What the exercise asks: Starting at the top of the material and stopping after the line that contains "point(29,303)", give those lines again with "Collapse" replaced by "Expand" and everything else unchanged. Leave the pictures out of the answer.

Screenshot and document pointing data
———
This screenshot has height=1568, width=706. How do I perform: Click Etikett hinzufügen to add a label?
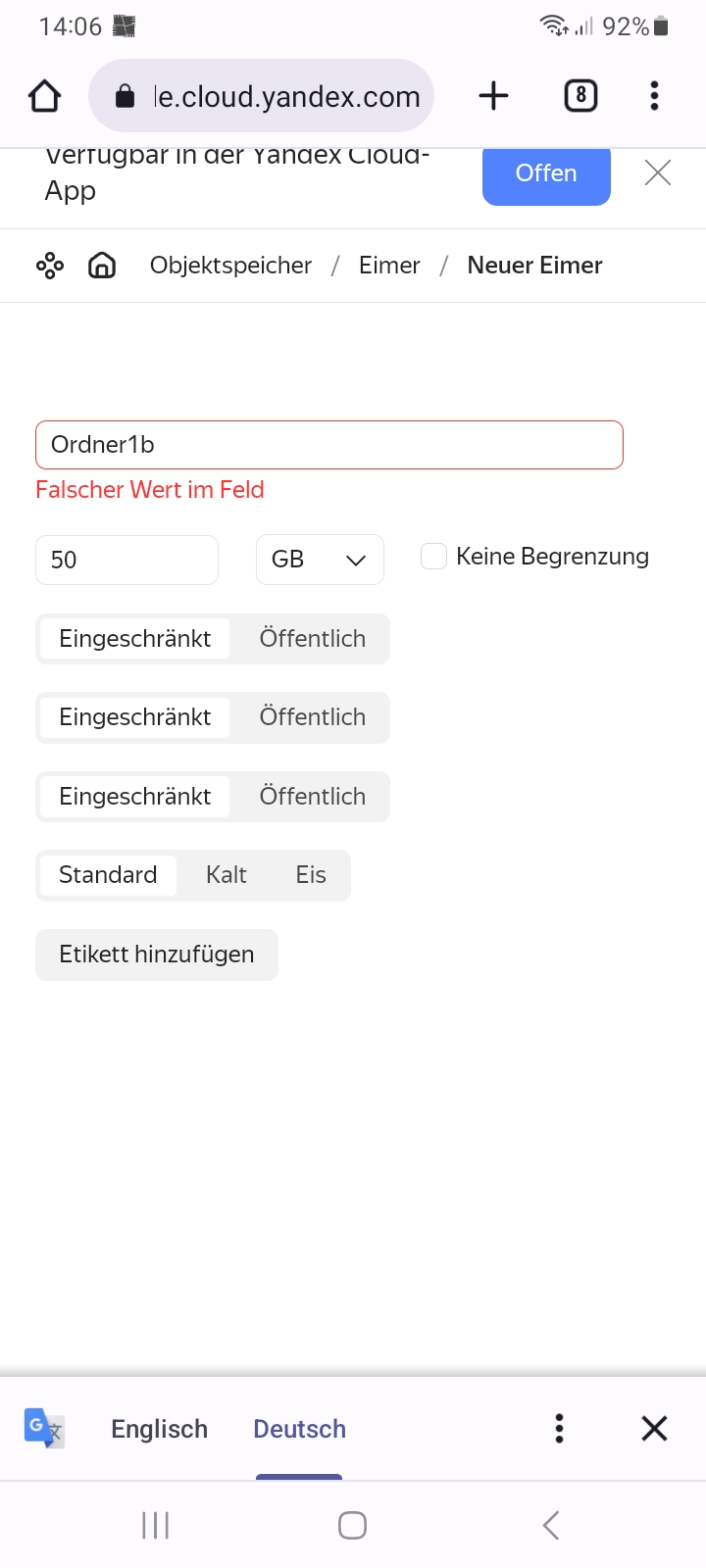pos(156,954)
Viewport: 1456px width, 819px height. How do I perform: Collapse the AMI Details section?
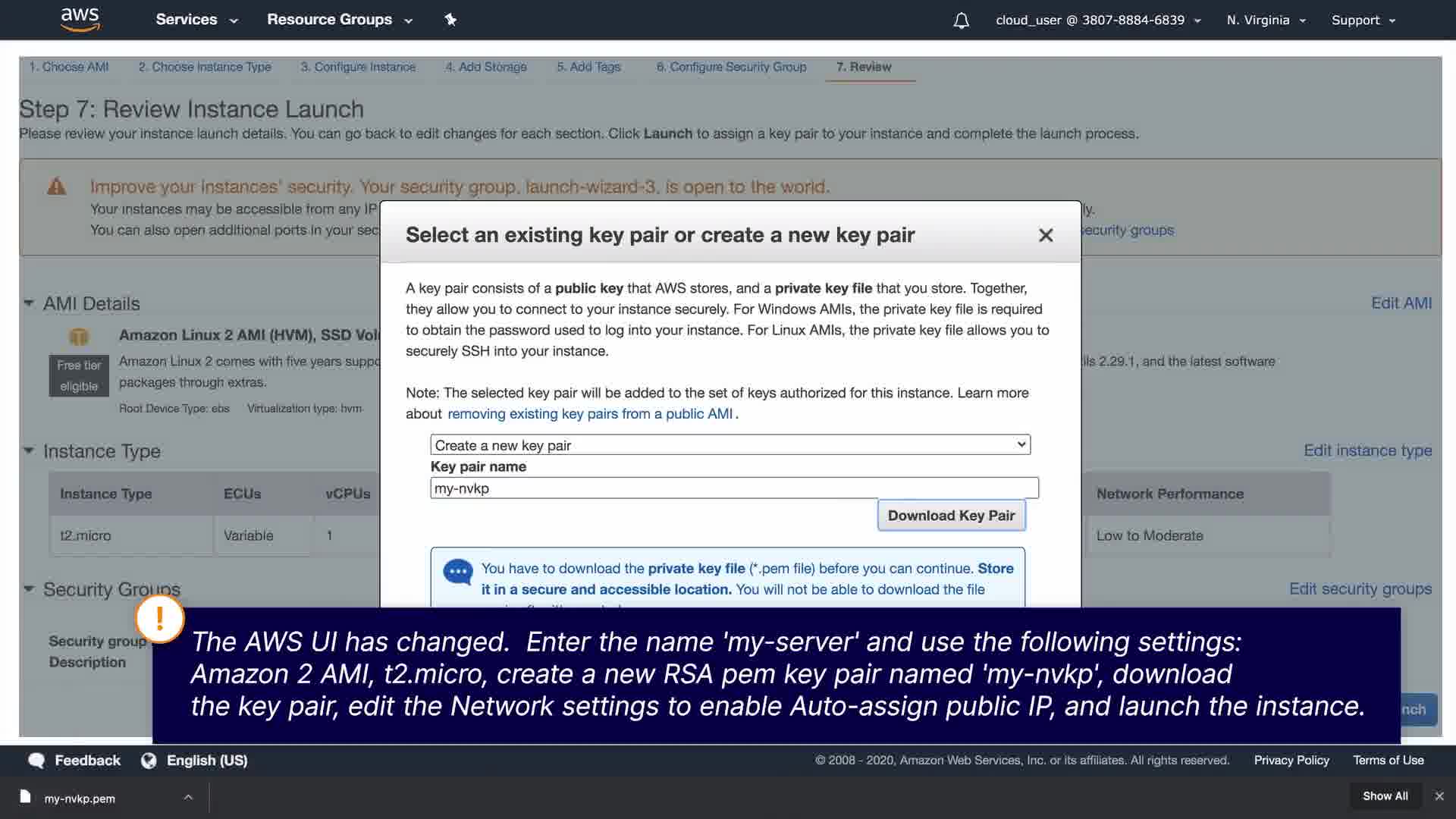point(29,303)
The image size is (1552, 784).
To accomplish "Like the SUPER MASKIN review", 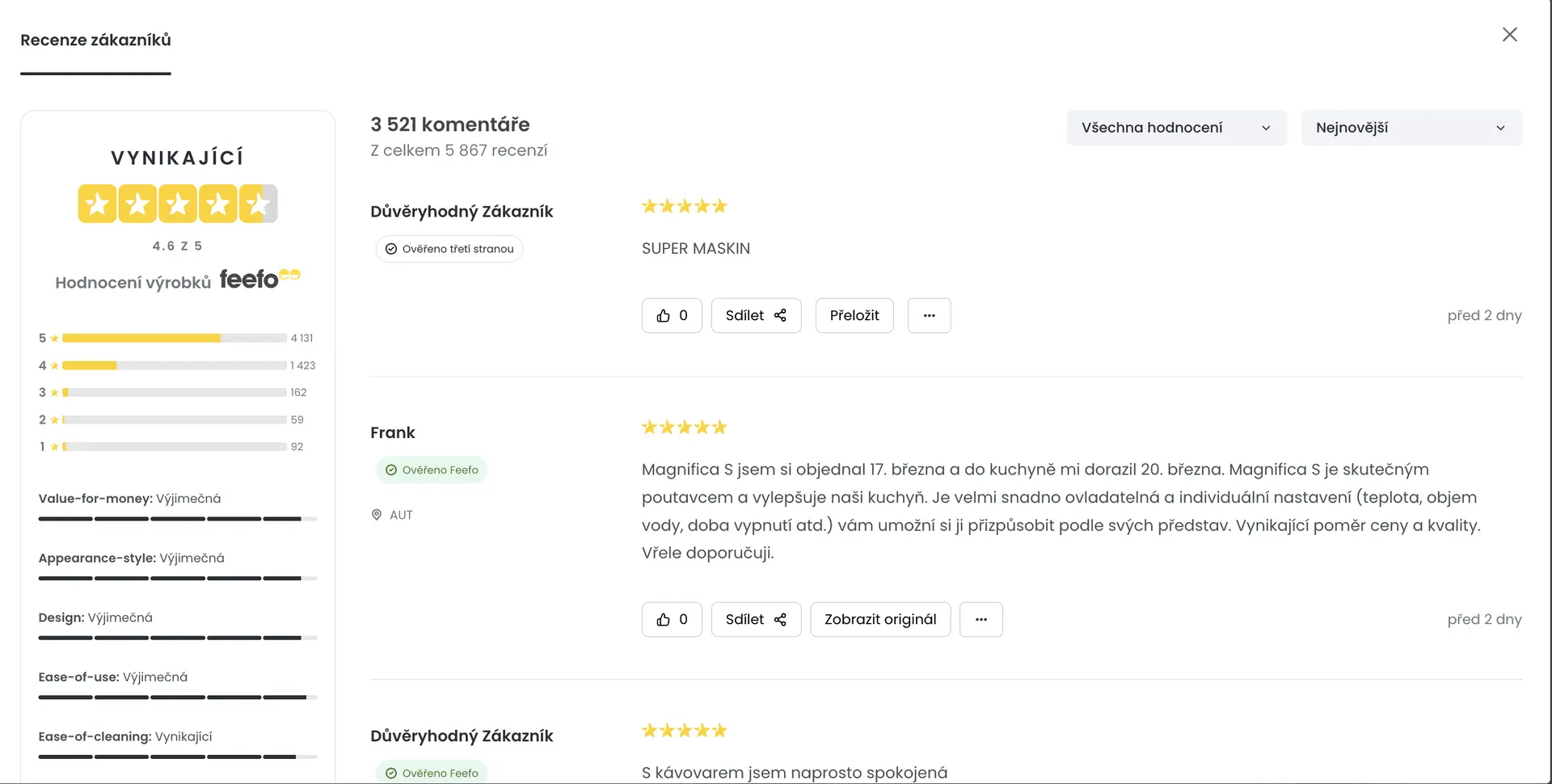I will (x=672, y=315).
———
Task result:
This screenshot has height=1568, width=706. How do I perform: Click Etikett hinzufügen to add a label?
pos(156,954)
Viewport: 1456px width, 819px height. How do I perform: Expand the AMI Details section?
point(29,303)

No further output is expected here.